▶ [Work item] Pull out every line below containing the word "computer".

▶ [Records]

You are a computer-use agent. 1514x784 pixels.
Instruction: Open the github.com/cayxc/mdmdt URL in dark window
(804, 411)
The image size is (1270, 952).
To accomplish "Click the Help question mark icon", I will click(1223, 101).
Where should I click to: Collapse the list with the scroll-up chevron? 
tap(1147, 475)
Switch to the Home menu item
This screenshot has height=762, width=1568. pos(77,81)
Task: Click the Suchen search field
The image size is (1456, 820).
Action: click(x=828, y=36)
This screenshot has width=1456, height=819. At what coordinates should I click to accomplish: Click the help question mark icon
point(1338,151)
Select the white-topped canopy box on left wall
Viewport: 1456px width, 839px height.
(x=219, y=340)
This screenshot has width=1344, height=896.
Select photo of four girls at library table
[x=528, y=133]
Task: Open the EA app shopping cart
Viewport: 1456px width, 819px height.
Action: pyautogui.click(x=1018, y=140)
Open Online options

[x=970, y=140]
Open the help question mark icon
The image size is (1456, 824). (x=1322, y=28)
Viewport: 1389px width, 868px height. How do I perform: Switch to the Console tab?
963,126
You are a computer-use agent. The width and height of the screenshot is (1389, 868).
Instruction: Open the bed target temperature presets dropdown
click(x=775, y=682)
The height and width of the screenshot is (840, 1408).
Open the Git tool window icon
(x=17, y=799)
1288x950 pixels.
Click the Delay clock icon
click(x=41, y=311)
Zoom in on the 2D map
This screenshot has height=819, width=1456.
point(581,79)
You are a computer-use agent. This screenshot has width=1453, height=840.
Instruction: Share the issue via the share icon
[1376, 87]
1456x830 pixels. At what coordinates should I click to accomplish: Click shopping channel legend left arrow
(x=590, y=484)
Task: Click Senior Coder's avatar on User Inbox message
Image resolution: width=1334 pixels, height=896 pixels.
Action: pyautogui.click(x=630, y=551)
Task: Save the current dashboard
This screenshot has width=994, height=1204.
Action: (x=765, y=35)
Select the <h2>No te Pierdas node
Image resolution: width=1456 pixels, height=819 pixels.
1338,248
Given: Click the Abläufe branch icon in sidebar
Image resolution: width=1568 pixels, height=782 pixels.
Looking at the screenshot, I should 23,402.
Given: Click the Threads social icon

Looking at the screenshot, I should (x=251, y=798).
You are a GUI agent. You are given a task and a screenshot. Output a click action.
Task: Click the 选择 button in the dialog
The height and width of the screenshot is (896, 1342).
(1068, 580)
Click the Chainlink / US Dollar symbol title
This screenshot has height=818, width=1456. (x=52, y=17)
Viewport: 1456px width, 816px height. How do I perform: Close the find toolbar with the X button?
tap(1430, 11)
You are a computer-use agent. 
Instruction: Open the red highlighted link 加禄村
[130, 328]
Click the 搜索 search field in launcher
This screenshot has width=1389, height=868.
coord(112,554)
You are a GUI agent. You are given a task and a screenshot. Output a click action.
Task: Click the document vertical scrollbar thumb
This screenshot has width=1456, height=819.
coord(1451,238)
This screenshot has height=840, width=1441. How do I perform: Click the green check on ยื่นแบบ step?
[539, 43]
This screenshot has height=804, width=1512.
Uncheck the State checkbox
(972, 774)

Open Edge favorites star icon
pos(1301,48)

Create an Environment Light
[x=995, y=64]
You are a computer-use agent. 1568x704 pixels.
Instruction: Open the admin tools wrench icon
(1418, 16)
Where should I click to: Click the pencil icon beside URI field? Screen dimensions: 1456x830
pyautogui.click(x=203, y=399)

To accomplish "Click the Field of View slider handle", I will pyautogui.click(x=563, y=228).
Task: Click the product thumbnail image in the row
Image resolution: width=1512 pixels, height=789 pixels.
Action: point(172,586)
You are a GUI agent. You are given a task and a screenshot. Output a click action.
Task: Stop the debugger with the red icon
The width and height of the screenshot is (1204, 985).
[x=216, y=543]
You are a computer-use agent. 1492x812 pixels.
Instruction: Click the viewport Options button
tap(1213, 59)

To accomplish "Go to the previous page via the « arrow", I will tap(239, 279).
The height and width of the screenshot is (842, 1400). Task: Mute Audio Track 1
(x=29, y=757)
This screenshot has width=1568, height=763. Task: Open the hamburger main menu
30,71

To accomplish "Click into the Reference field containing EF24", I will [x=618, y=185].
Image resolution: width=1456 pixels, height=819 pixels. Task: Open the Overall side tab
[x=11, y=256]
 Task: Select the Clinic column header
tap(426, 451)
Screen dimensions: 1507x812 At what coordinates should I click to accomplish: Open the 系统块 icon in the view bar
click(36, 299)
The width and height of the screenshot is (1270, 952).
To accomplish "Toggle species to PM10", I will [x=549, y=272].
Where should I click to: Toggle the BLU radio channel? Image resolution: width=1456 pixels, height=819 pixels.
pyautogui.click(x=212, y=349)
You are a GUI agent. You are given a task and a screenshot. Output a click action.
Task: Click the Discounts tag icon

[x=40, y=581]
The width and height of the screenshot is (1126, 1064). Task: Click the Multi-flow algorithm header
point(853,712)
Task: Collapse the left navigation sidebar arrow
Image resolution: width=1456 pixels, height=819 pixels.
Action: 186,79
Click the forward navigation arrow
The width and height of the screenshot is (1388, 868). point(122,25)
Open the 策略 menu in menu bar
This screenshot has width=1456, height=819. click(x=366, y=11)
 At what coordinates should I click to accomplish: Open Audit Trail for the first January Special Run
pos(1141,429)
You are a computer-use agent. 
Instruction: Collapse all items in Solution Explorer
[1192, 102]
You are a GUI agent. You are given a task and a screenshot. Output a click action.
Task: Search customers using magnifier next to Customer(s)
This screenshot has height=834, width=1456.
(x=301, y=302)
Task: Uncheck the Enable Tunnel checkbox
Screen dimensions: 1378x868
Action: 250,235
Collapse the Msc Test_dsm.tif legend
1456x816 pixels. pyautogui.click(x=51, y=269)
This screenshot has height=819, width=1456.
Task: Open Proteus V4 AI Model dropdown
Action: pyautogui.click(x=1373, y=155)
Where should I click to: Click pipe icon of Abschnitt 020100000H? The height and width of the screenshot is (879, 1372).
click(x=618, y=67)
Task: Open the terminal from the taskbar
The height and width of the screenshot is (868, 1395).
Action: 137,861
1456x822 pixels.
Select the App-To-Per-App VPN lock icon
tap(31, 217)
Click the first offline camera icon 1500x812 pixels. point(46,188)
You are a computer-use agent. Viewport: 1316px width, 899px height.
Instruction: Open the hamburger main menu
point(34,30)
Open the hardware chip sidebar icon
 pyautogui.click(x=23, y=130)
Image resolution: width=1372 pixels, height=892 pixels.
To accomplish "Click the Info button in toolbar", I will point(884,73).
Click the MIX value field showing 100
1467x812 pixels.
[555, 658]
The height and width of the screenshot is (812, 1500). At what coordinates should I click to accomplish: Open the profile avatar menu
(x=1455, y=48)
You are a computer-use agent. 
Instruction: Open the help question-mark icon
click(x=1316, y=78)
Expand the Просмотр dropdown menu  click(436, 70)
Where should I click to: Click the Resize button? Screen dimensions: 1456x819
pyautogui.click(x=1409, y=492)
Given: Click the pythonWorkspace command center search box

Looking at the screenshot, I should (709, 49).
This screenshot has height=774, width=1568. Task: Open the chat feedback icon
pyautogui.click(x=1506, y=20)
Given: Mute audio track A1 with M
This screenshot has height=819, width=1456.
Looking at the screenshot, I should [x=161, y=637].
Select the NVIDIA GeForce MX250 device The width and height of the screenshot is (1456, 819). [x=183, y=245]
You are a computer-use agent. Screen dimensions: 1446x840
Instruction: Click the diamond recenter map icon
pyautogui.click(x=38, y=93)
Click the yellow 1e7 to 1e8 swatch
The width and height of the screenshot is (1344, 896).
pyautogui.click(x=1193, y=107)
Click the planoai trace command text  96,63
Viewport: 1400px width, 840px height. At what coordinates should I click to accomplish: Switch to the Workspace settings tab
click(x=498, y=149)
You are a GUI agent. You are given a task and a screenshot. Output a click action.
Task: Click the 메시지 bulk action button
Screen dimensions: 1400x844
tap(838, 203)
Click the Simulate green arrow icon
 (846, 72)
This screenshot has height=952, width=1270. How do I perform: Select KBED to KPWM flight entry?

▶ [Completed exercise]
You are a computer-use agent. 1514x784 pixels.
You are a computer-use agent. The width and height of the screenshot is (1389, 868).
You are a computer-use agent. This screenshot has width=1453, height=840.
You are a computer-use agent. 
You are a computer-use agent. 1568x704 pixels.
You are a computer-use agent. 1492x812 pixels.
You are a computer-use agent. 
You are a computer-use agent. Viewport: 1316px width, 899px height.
You are a computer-use agent. 
You are a computer-use agent. Screen dimensions: 1446x840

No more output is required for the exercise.